Martedì della III per annum 2025

Allegato: Esequie di Giordano Veronesi, Martedì della III per annum 2025

Esequie di Giordano Veronesi – Martedì della III per annum 2025
(Eb 10,1-10; Sal 40; Mc 3,31-35)
Basilica di Sant’Anastasia, martedì 28 gennaio 2025

“Chi è mia madre e chi sono i miei fratelli?”. La domanda di Gesù, quando lo informano dell’arrivo dei suoi familiari, può apparire, a prima vista, cinica e anche un po’ stizzita. In realtà, fa seguito alle accuse che gente del suo stesso clan familiare ha espresso, sostenendo che egli è “fuori di sé”. Che Gesù abbia deluso le aspettative dei suoi familiari e suscitato la loro preoccupazione è un dato di fatto che si riscontra anche dopo la sua visita ormai trentenne a Nazareth, quando, visto il rifiuto dei suoi concittadini, commenterà non senza un pizzico di amarezza: “Un profeta non è disprezzato se non nella sua patria, tra i suoi parenti e in casa sua” (Mc 6,4).
A Verona, Giordano, che oggi salutiamo tutti insieme, ha sempre goduto di un riconosciuto apprezzamento, ma anche lui può essere definito un uomo “fuori di sé”. Per il suo stile discreto e concreto e per quel suo sapore di terra, che lo accreditava come persona semplice e affidabile. La sua parola ricorrente era la parola ‘umiltà’ che significa essere vicini all’humus della terra, essere vicini a tutti gli uomini, a qualsiasi classe sociale appartengano. Da questo punto di vista, Giordano è stato un uomo “fuori di sé”: ha amato la sua famiglia, ma senza mai scadere nel familismo. Al contrario di questo, infatti, ha sempre avuto uno sguardo allargato che nella sua esperienza di imprenditore lo portava a rivolgersi a tutti i suoi collaboratori e dipendenti. Di questi non “mollava” nessuno e aveva la grande dote di trovare in ciascuno il lato positivo e la sua qualità migliore.
Giordano è stato un uomo “fuori di sé” anche per altre due caratteristiche: la sua passione per la bellezza e la sua ricerca della fede.
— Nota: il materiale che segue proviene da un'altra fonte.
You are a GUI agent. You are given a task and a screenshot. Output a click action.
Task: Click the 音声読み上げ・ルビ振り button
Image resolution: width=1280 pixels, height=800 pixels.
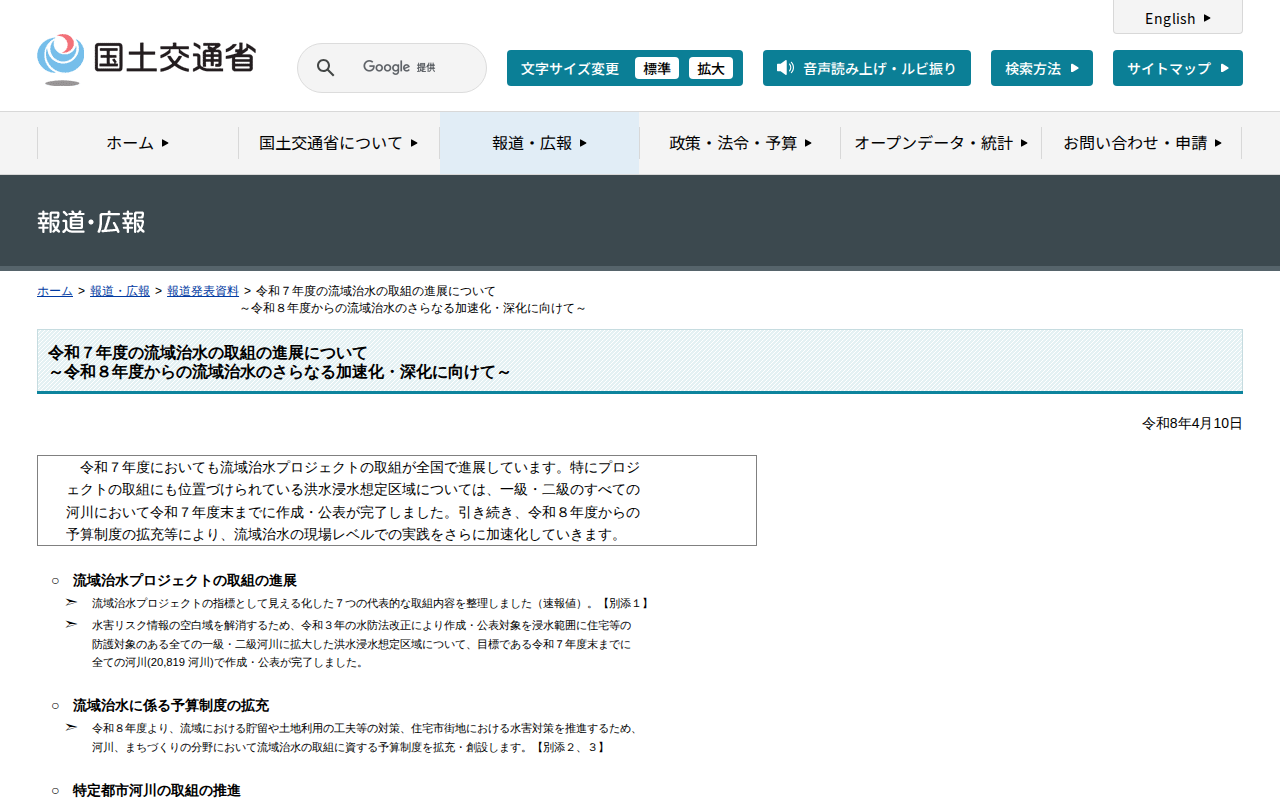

La bellezza: uomo colto, amava studiare e amava molto la musica e la lirica, che voleva far conoscere al mondo, prodigandosi per questo nella raccolta di fondi perché la lirica areniana fosse sempre più largamente conosciuta e apprezzata in Italia e nel mondo, anche attraverso la Fondazione “Arena” della quale fu l’artefice. La fede, da ultimo, ma non certo per ultimo: mi ha confidato don Giacomo, parroco di S. Anastasia, di quando Giordano gli si rivolse candidamente chiedendo: «Posso farle da chierichetto?». Questa insolita richiesta per un top manager non tradiva una regressione infantile o una nostalgia insuperabile, quanto il senso ultimo della sua vita. Non l’accumulo seriale, ma la condivisione felice è stato il suo modo di “stare al mondo”, riflesso di una personale convinzione che non l’ha mai abbandonato e cioè la sua fede cristallina in Dio a cui tutto appartiene e a cui tutto torna. Giordano ha visto il mondo “fuori di sé” e per questo è stato così “dentro” al mondo, fermentandolo dall’interno. Quando la moglie Nini gli proponeva uno stacco dal lavoro e una vacanza in qualche meta lontana, Giordano le diceva sempre: «Vai tu, perché io ho tanto da fare. Tra l’azienda e l’indotto devo preoccuparmi di 20.000 famiglie». Questa volta invece è partito lui per il viaggio definitivo della vita. Anche questa volta “fuori di sé”.